**Recorded information:**
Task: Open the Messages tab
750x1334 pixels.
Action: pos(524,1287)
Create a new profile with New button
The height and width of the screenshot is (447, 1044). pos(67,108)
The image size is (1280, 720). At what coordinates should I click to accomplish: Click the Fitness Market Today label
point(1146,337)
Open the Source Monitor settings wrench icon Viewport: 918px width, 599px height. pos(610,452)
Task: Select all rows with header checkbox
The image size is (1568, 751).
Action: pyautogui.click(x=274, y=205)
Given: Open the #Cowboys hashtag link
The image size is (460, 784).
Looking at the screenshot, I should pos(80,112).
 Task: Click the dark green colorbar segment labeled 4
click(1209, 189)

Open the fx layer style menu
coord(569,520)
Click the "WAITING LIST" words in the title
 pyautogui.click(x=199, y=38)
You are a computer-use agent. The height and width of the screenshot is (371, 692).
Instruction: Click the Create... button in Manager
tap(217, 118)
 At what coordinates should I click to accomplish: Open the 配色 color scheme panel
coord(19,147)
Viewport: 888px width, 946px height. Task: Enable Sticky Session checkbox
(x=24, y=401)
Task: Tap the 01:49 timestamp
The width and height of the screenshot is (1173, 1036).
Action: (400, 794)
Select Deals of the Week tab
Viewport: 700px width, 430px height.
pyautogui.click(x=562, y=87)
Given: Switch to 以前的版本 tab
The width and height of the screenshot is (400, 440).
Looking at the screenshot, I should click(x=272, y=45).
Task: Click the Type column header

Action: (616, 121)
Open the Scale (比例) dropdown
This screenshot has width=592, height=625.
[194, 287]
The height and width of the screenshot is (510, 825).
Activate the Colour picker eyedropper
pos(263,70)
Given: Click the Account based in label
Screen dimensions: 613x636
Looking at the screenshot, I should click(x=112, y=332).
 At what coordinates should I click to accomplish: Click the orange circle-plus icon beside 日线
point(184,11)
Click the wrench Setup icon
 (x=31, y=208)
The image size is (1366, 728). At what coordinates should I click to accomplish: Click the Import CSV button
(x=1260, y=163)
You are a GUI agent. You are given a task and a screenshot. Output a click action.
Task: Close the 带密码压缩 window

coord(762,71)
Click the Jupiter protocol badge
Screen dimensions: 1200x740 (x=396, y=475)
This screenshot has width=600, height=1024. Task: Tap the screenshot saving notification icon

**Your goal:** Scan the data for lines containing "agent" and copy all of them.

**Your solution:**
You are a computer-use agent. The height and width of the screenshot is (371, 692).
You are a GUI agent. You are given a task and a screenshot. Output a click action.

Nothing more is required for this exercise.